▸ **Tujuan A**: Ubah baris-baris catatan di bawah, mulai dari baris yang memuat "You are a GUI" hingga akhir catatan, menjadi daftar JSON berisi string dengan satu string untuk setiap baris. Baris kosong tidak disertakan.

▸ **Kutipan Halaman**:
-=-=-

Saya tidak habis pikir, Erick bicara transformasi, sebelumnya mendatangkan Timnas Argentina. Lalu, menerima Indonesia menjadi tuan rumah Piala Dunia U-17, kemudian menyadari tentang transformasi sepak bola, tetapi tetap mentutup mata, menutup telinga, dan menutup hati atas keberadaan wadah sepak bola akar rumput yang tidak beregulasi, tidak terstandarisasi, dan tidak terakreditasi. Di mana pemahaman transformasinya?
Bukankah yang dimaksud transformasi oleh Erick adalah tentang suatu perubahan rupa (bentuk, sifat, fungsi, dan sebagainya), sesuai makna KBBI? Atau jangan-jangan sesuai makna lain?
Lihatlah, betapa para penggiat sepak bola akar rumput di Indonesia, baik secara pribadi mau pun privat, sejak nama Sekolah Sepak Bola (SSB) digaungkan oleh Ronny Pattinasarany di zaman Ketua Umum PSSI Agum Gumelar, sudah bertransformasi, meski tidak pernah ada panduan resmi berupa aturan dari PSSI (regulasi, standarisasi, akreditasi). Tidak pernah ada bantuan anggaran secara khusus. Sampai detik ini tetap setia terus melakukan pendidikan, pelatihan, dan pembinaan. Ada yang sudah gugur, menghilang dari peredaran, tetapi meski begitu, pepatah gugur satu tumbuh seribu, tetap berlaku. Saya catat sejak tahun 1999, Indonesia tidak pernah kekurangan wadah sepak bola akar rumput. Wadah yang dipetik hasilnya oleh PSSI, tetapi dibiarkan bernafas sendiri.
Sepertinya, Erick tidak menganggap wadah sepak bola akar rumput bukan stakeholder, ya? Padahal stakeholder adalah pihak yang memiliki kepentingan (pemangku kepentingan) baik individu,atau kelompok masyarakat yang memiliki hubungan terhadap organisasi atau isu/permasalahan yang sedang diangkat. Sampai ini dulu, urian saya terkait pernyataan 1.

-=-=-

▸ **Data Latihan**:
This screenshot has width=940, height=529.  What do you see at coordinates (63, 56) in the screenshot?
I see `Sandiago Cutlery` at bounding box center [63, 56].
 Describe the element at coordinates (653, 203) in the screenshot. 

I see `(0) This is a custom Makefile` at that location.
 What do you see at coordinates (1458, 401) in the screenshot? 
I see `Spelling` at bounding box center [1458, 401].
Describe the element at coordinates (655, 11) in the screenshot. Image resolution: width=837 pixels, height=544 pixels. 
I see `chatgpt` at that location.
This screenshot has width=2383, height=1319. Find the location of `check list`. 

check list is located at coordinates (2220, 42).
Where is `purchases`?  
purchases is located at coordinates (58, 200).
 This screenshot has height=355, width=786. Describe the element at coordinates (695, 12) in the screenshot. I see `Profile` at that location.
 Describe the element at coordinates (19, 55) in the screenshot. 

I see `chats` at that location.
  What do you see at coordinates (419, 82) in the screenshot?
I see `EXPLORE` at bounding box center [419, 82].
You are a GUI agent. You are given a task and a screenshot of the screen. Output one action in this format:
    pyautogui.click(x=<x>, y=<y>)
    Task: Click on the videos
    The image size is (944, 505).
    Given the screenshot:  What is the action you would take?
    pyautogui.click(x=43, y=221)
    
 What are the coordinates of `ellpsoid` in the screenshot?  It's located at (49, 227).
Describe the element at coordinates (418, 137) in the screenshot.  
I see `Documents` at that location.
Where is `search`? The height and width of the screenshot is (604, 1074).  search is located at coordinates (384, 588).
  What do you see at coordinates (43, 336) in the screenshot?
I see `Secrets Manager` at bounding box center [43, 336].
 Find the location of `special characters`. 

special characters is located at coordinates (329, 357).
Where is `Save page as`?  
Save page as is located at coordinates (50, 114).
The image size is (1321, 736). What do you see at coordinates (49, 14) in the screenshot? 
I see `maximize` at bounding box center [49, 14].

-=-=-

▸ **Tujuan B**: Cetak tanpa perubahan bagian tulisan tentang sepak bola akar rumput di atas, dari kata "Lihatlah, betapa para" hingga kata "dibiarkan bernafas sendiri.".

▸ **Penyelesaian A**:
[
  "You are a GUI agent. You are given a task and a screenshot of the screen. Output one action in this format:",
  "    pyautogui.click(x=<x>, y=<y>)",
  "    Task: Click on the videos",
  "    The image size is (944, 505).",
  "    Given the screenshot:  What is the action you would take?",
  "    pyautogui.click(x=43, y=221)",
  " What are the coordinates of `ellpsoid` in the screenshot?  It's located at (49, 227).",
  "Describe the element at coordinates (418, 137) in the screenshot.  ",
  "I see `Documents` at that location.",
  "Where is `search`? The height and width of the screenshot is (604, 1074).  search is located at coordinates (384, 588).",
  "  What do you see at coordinates (43, 336) in the screenshot?",
  "I see `Secrets Manager` at bounding box center [43, 336].",
  " Find the location of `special characters`. ",
  "special characters is located at coordinates (329, 357).",
  "Where is `Save page as`?  ",
  "Save page as is located at coordinates (50, 114).",
  "The image size is (1321, 736). What do you see at coordinates (49, 14) in the screenshot? ",
  "I see `maximize` at bounding box center [49, 14]."
]

▸ **Penyelesaian B**:
Lihatlah, betapa para penggiat sepak bola akar rumput di Indonesia, baik secara pribadi mau pun privat, sejak nama Sekolah Sepak Bola (SSB) digaungkan oleh Ronny Pattinasarany di zaman Ketua Umum PSSI Agum Gumelar, sudah bertransformasi, meski tidak pernah ada panduan resmi berupa aturan dari PSSI (regulasi, standarisasi, akreditasi). Tidak pernah ada bantuan anggaran secara khusus. Sampai detik ini tetap setia terus melakukan pendidikan, pelatihan, dan pembinaan. Ada yang sudah gugur, menghilang dari peredaran, tetapi meski begitu, pepatah gugur satu tumbuh seribu, tetap berlaku. Saya catat sejak tahun 1999, Indonesia tidak pernah kekurangan wadah sepak bola akar rumput. Wadah yang dipetik hasilnya oleh PSSI, tetapi dibiarkan bernafas sendiri.